▶ _WHAT YOU WILL DO_
Copy the part of the passage on the Timaeus below starting at "The influence which" and ending at "Pelikan, p. 24.).", substituting "later generations" for "posterity".

▶ _READING PASSAGE_
The influence which the Timaeus has exercised upon posterity is due partly to a misunderstanding. In the supposed depths of this dialogue the Neo-Platonists found hidden meanings and connexions with the Jewish and Christian Scriptures, and out of them they elicited doctrines quite at variance with the spirit of Plato. Believing that he was inspired by the Holy Ghost, or had received his wisdom from Moses, they seemed to find in his writings the Christian Trinity, the Word, the Church, the creation of the world in a Jewish sense, as they really found the personality of God or of mind, and the immortality of the soul (cited from Pelikan, p. 24.).

As Pelikan demonstrates, while there was no such Christian teaching on these questions to be found in the Timaeus, as everyone now clearly recognizes, there is nonetheless much vocabulary found in both the Timaeus and in the biblical account of creation that is sufficiently similar to suggest a certain amount of influence on the Christian understanding of the Genesis account from its classical and pagan antecedents. In fact, the New Testament Letter to the Hebrews 11:10 already refers to God as the dêmiourgos”, a prominent appellation in the Timaeus. Pelikan, however, is not so much concerned with a thorough discussion of differences in thought worlds, nor with demonstrations of how, when, or by whom these influences were effected. He is concerned rather with simply setting out the similarities in language, and even similarities in distinctions and thought patterns, that are clearly found in the two discussions of the “how” and the “that” of the creation or coming-to-be of the world. For example, chapter 5 concerns itself with how the Cappadocians utilized the Timaean distinction between being and becoming in their exposition of the theology of the Trinity and the Incarnation.

▶ _EXCERPTED RECORDS_
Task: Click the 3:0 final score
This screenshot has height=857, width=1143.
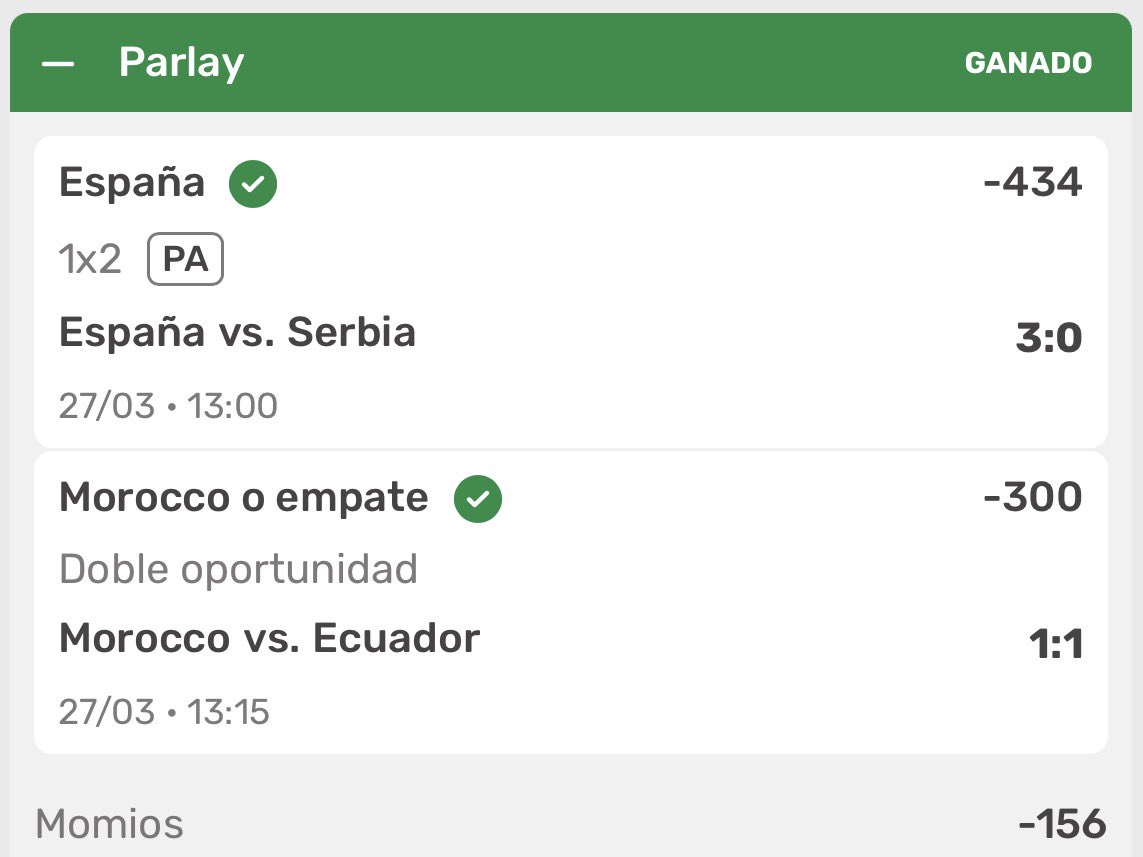Action: coord(1049,339)
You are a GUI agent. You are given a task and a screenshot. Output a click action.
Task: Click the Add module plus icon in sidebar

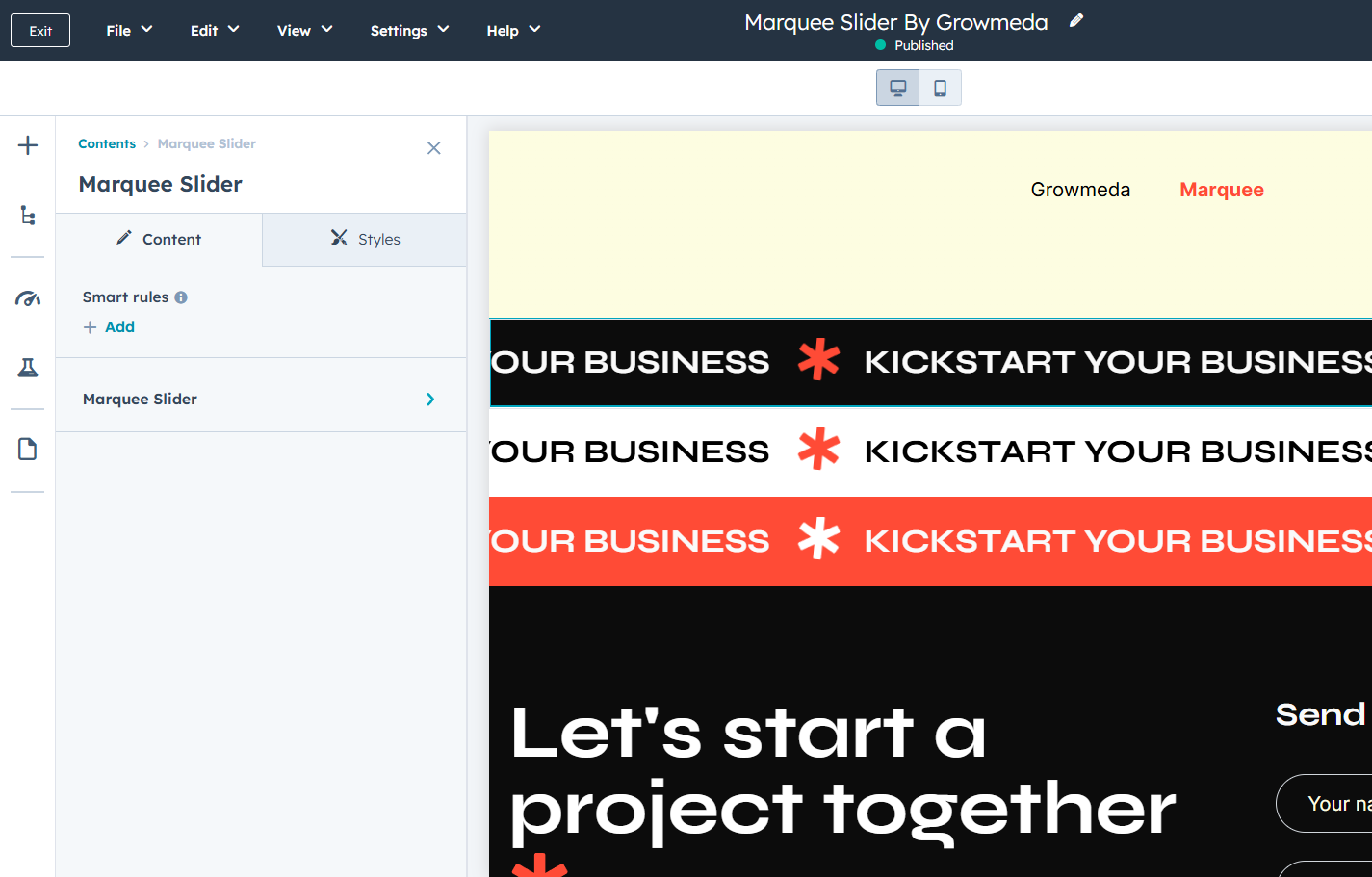(x=28, y=145)

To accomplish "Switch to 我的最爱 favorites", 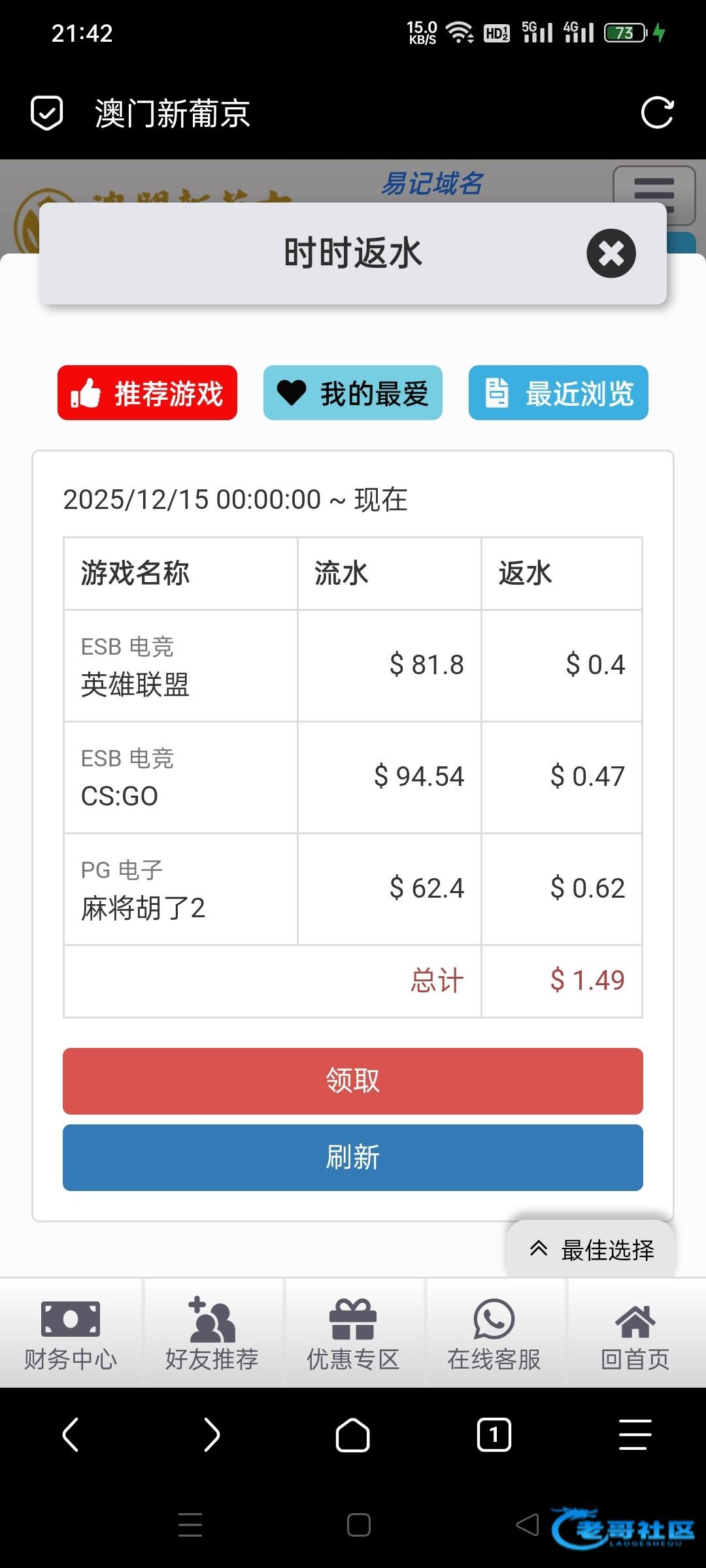I will point(353,393).
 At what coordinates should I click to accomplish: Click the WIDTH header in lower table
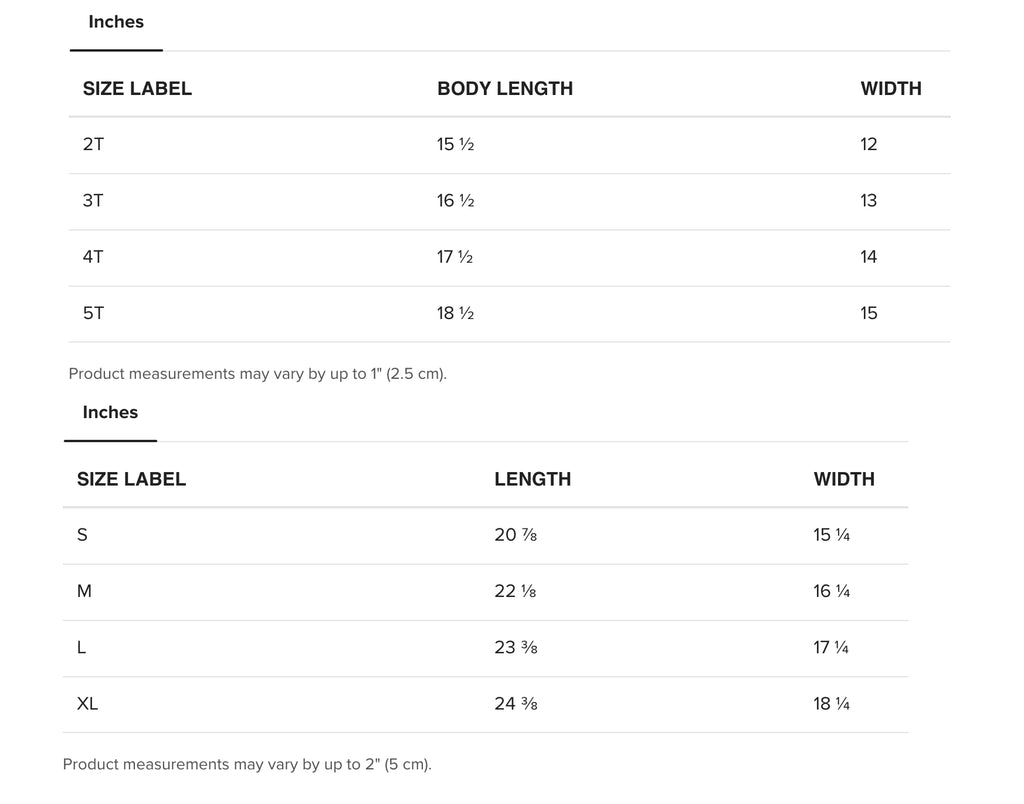coord(844,479)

▶ _ANSWER TO THE EXERCISE_
The influence which the Timaeus has exercised upon later generations is due partly to a misunderstanding. In the supposed depths of this dialogue the Neo-Platonists found hidden meanings and connexions with the Jewish and Christian Scriptures, and out of them they elicited doctrines quite at variance with the spirit of Plato. Believing that he was inspired by the Holy Ghost, or had received his wisdom from Moses, they seemed to find in his writings the Christian Trinity, the Word, the Church, the creation of the world in a Jewish sense, as they really found the personality of God or of mind, and the immortality of the soul (cited from Pelikan, p. 24.).